Opening space, transfer-in, small spaces

Julie Smith jsmith at mosquitonet.com
Tue Jul 9 09:22:11 PDT 2002


Greetings ~

I have some limited experience using OST in the classroom that might be
useful to others considering using this approach.

A colleague and I co-teach a university course for teachers called
Conflict Resolution in the Classroom.  This is a course we've taught 4
or 5 times in the past 2 years.  With some encouragement and ideas from
Judi, we decided to try using OST in this class this year.

The class met in May and June for six hours a day over six consecutive
days (except for weekends).  We framed our planning around our textbook,
which was easily divided into five sections.  (We couldn't assign
reading for the first day of class because students didn't have their
books yet.  We used the first day as an opportunity to get to know each
other, to play some games and talk about using cooperative games as a
way to help create connections and improve classroom culture, to cover
some basic conflict resolution theory, and to talk about how the class
would be structured.)

In our planning process, we decided days 2, 3, and 4 were most
appropriate for OST because the topics on those days were philosophical
in nature.  We pulled the themes for those days directly from the
section titles in our textbook.  We were less sure how to use OST for
the skill-building kinds of topics that we are accustomed to covering,
so we reserved days 5 and 6 to cover basic negotiation and mediation
skill-building kinds of things.

Thirteen teachers participated in the class.  The first day of class was
great.  We covered the ground we wanted to cover, and there was a sense
of connection, trust, and curiosity beginning to build.

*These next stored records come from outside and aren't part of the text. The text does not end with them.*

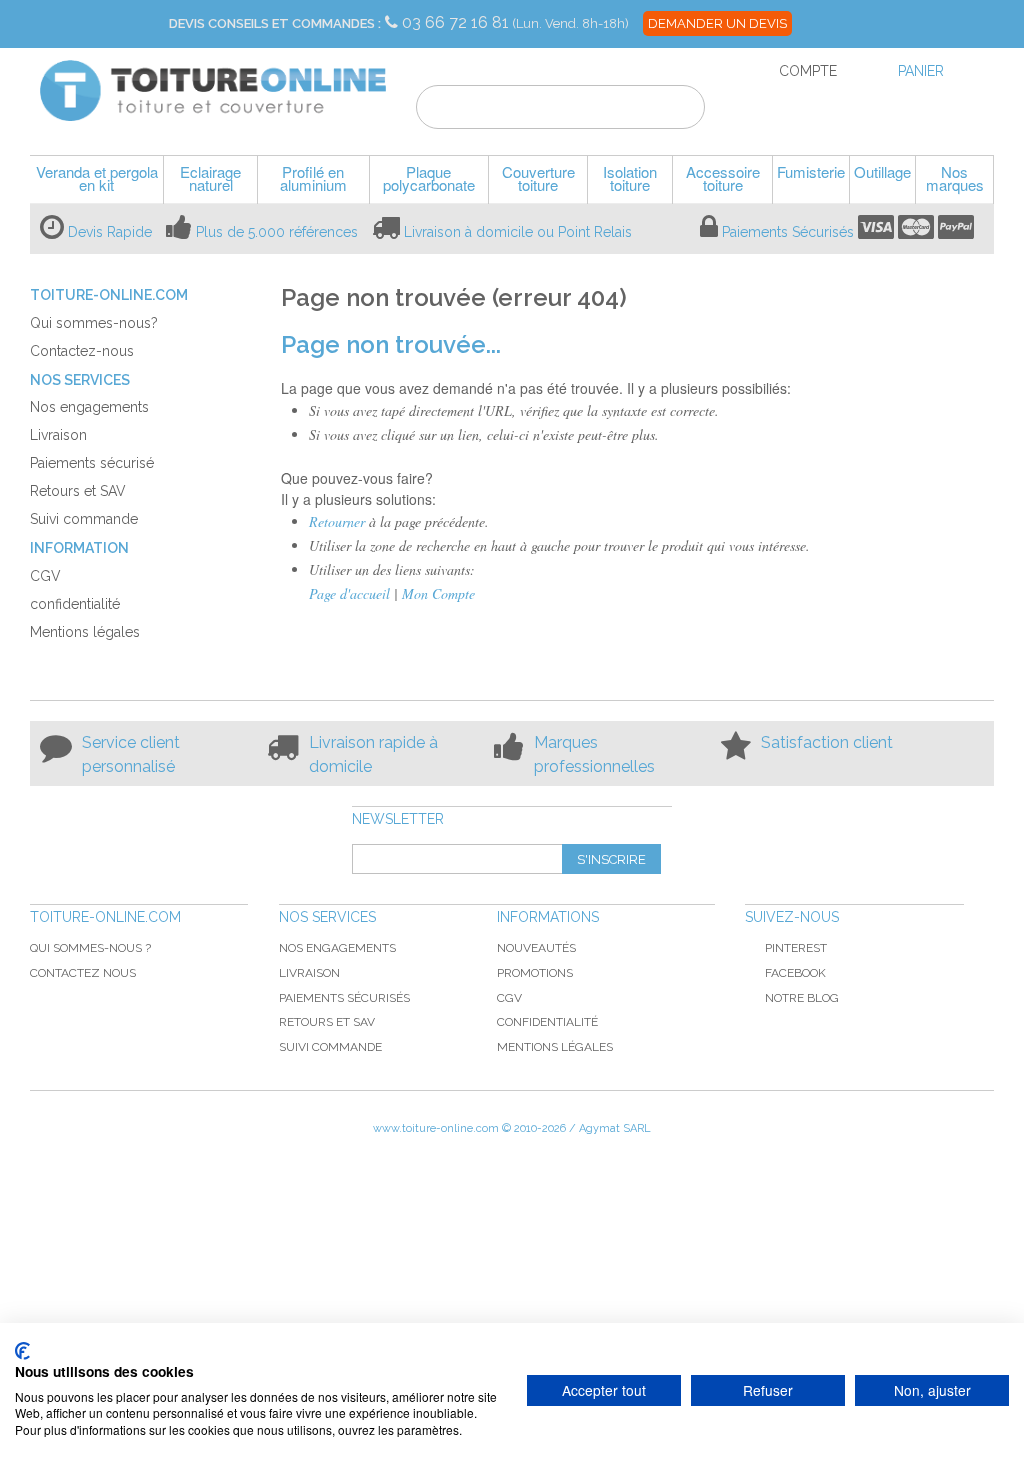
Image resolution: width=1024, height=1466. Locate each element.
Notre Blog (802, 998)
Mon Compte (438, 593)
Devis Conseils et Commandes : (275, 23)
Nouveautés (536, 948)
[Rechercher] (677, 110)
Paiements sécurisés (344, 998)
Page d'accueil (349, 593)
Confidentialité (547, 1022)
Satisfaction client (827, 742)
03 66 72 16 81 (457, 22)
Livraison (309, 973)
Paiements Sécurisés (788, 232)
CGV (509, 998)
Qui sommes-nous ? (90, 948)
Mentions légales (555, 1047)
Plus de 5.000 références (277, 232)
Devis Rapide (110, 232)
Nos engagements (337, 948)
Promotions (535, 973)
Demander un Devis (717, 23)
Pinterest (796, 948)
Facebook (795, 973)
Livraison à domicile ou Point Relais (518, 232)
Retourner (337, 521)
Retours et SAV (327, 1022)
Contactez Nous (83, 973)
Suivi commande (330, 1047)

Day 2 we held our first OST. It was wonderful. Intense engaged
conversation, laughter, learning, insight, and growing respect and
regard.  In hindsight, I was really happy this day unfolded as it did,
as several groups met in different places over different topics, in
typical OST fashion.  As it turned out, after Day 2 the class was
completely unwilling to separate into small groups again.  They just
liked and respected each other too much.  No one wanted to miss a single
word.

Days 3 and 4 were also done in OST.  Topics were posted, and then
combined, and then arranged in such a way that the group stayed together
and met as a whole to discuss all the topics as a group.  As I said, no
one wanted to miss a word.

By the time we got to days 5 and 6, I was feeling very full and
satisfied and mostly irrelevant.  I did a little overview of a
negotiation process that is the core of some of the trainings I do,
expecting to move into a full day of discussion and role-playing, but it
fell flat.  They weren't done talking with each other yet.  It wasn't
over, and I was getting in the way.  So I let go of my expectations and
got out of the way.  We didn't formally open space on days 5 and 6, but
things ended up moving back into that mode.

The biggest learning for me was a deeper understanding of the vast need
for teachers to simply have an opportunity to talk with each other.  OST
revealed the gaping wound of isolation experienced by so many teachers.

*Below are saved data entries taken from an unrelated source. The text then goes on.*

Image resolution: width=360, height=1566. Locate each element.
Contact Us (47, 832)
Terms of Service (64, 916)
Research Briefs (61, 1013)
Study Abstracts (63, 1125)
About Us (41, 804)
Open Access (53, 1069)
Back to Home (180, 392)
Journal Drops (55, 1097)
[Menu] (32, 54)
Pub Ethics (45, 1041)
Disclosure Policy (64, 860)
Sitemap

(When I started thinking about what the school system does with those
rare moments of time that COULD be opportunities for talking (like
in-service days and continuing education courses), I realized all the
time is taken up with "experts" talking at teachers.  There is virtually
no time made available to teachers to simply talk with each other.  We
used OST at two teacher in-services in May, and expect to use the
process in additional in-services next year.  It's conceivable that
using OST with teachers may lead to them using OST in THEIR classrooms.)

The students loved the class.  We loved the class.  Of the many classes
I've been involved in as student and instructor, this one shines most
brightly.

I think there is much more to be learned from using OST in the
classroom.  I'm still thinking about the skill-building kinds of things
I'm accustomed to focusing on in my work with both youth and adults, and
wondering where they fit and how important they are.  These days I'm
paying more attention to how people are relating to each other and less
attention to the content of what they're talking about.  I find myself
caring less about whether students pick up the nuance of communication
theory, and more about whether they look each other in the eye and smile
as they walk out the door at the end of the day.